Nada é forçado. As crianças aprendem de forma natural, como numa brincadeira. Não há vagas para novos alunos, simplesmente porque quem chega se recusa a sair – a faixa etária dos alunos hoje vai dos 2 aos 17 anos. Um dos motivos é a evolução progressiva, mas também a falta de profissionais especializados para trabalhar com autistas. "Não existem muitos Rodrigos por aí", lamenta Luciana. Marisa Furia Silva, presidente da Associação Brasileira de Autismo (Abra), concorda que a escassez de mão de obra é um problema e elogia iniciativas como a do professor carioca. "Tudo o que se faz com essas crianças é muito importante.

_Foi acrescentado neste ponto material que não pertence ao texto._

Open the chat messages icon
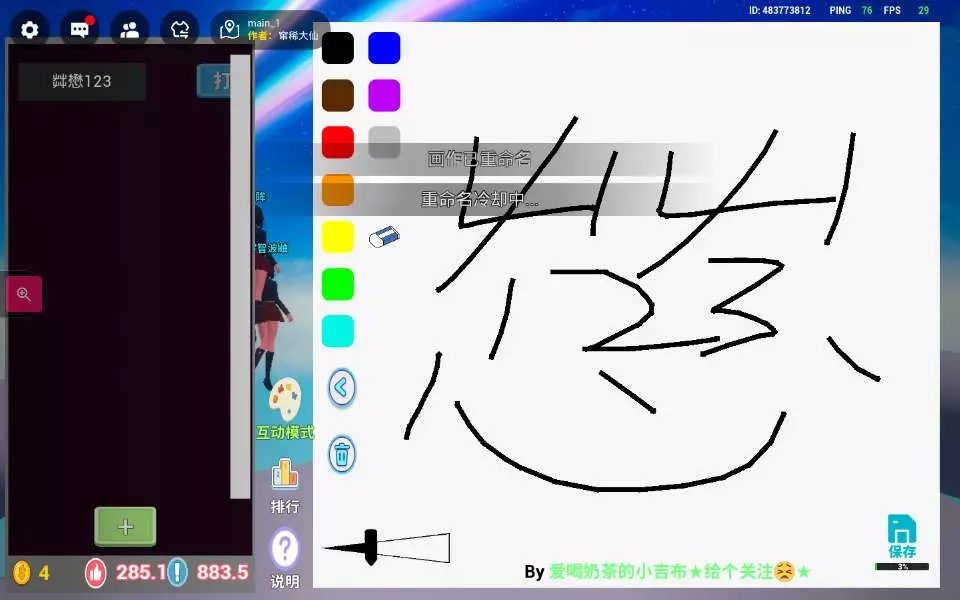Image resolution: width=960 pixels, height=600 pixels. [x=79, y=29]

E o esporte é fundamental para o desenvolvimento delas", observa a mãe de Renato, autista de 34 anos.
 
Paciência é essencial para esses profissionais. E amor. Quando recebeu a reportagem de VEJA, Rodrigo ainda exibia as marcas de arranhões no braço de um aluno do dia anterior. "Não adianta dizer que o trabalho é só maravilha. Não é. Mas gosto muito do que eu faço. Vejo que através do carinho, de um abraço, a gente consegue muita coisa", ressalta o educador. "Sem demagogia, trato todos como se fossem meus filhos. Tenho uma carga muito grande de responsabilidade com essas famílias", afirma. Uma de suas missões, acredita ele, é ajudar os pais a preparar filhos autistas para a vida adulta. "Minha filha precisa estar pronta para quando eu e o pai dela não estivermos mais aqui", diz a mãe de Helena.